Wilmington Trust officials believed there would be a turn around in the economic downturn and poured money into real estate loans in record numbers from 2000 to 2008 when it finally became evident that a turn around in the real estate market was unlikely. Wilmington Trust alone is estimated to face losses of $534-million on its $1.68-billion new home construction portfolio and the estimate is only expected to rise. Foreclosures in Ocean City and along the coastline are projected to be the highest in the second home market.
Home sales were spurred by the federal tax credit for buyers in Wilmington only to slowdown after its expiration. Home values have been slipping in Delaware for more than three years as high unemployment makes it impossible for many homeowners to make mortgage payments. Other mortgage holders in Delaware see no end to being underwater on their mortgages and are walking away from homes, leaving lenders to foreclose.
The foreclosure crisis in Wilmington is projected to take a massive jump in 2011 as tight mortgage under-writing restrictions keep mortgage lending restrained except to only the best candidates for home mortgages. Average home prices are forecast to take a hit of 8.9% for the year.
Residential sales are also sluggish in New Castle County, where Newark is located. Despite near record low mortgage rates and lower home prices, the market is suffering through the downturn as if the federal tax credit never made any difference at all for its housing market in Newark. Sales should gain momentum by mid-year as prices decline to lower levels to attract more buyers. Newark is forecast to sustain average housing deflation of 8.6% in 2011.

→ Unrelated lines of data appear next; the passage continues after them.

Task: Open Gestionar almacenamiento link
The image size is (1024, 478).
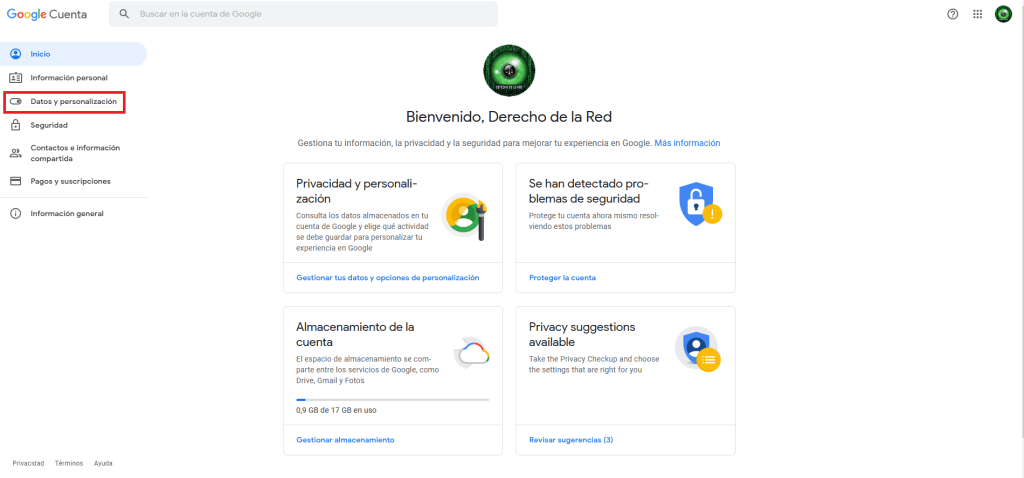Action: click(345, 440)
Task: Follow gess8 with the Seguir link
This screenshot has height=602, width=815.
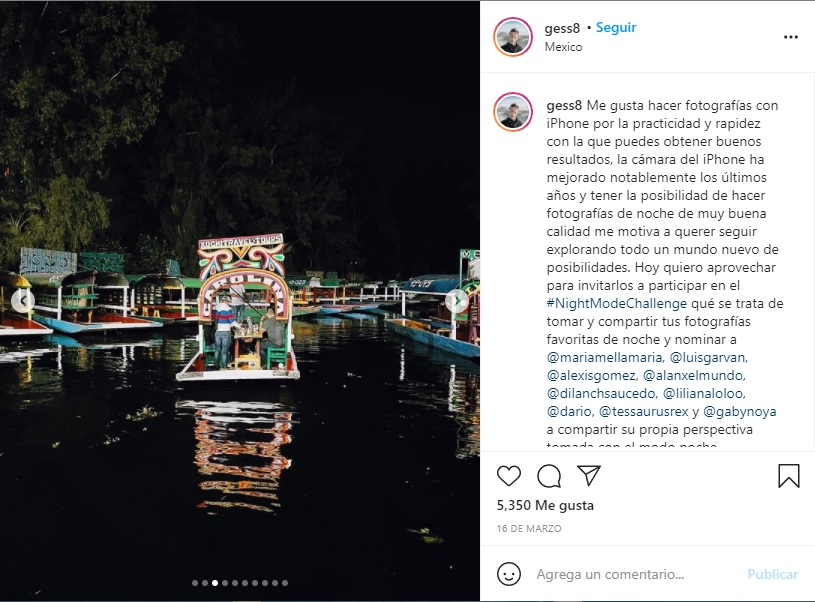Action: click(x=616, y=28)
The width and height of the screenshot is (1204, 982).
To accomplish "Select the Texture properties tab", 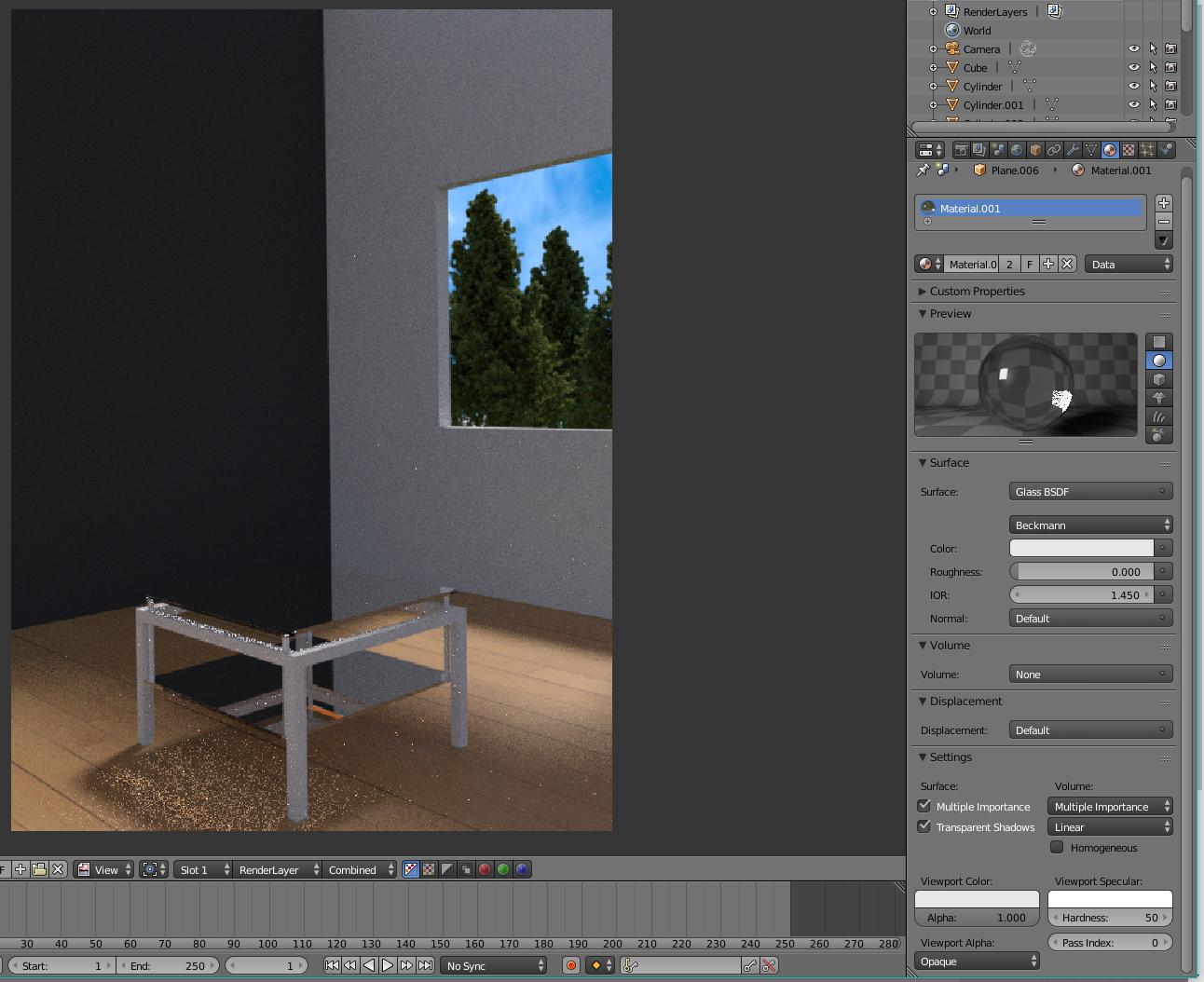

In Dover, the capitol of the state home sales were higher for a time during the federal credit but then turned sluggish after the expiration. With only a few handfuls of sales a month it’s difficult to judge any sort of velocity in the housing market in Dover, but you can be rest assured that it will take a number of years for things to improve. Foreclosure sales will make up most sales over the next couple of years. Home prices are forecast to decline 7.3% for the year in Dover.
Sluggish sales are also hurting the market in nearby Smyrna outside of Dover. When mortgages started going bad in great numbers there was little bankers in the area could do other than try to work something out with the mortgage holder. As the foreclosure crisis reaches its peak in Delaware, bankers seem more reluctant to come to mortgage holders’ aid. Smyrna is forecast to sustain housing deflation that will average 7.8% in 2011.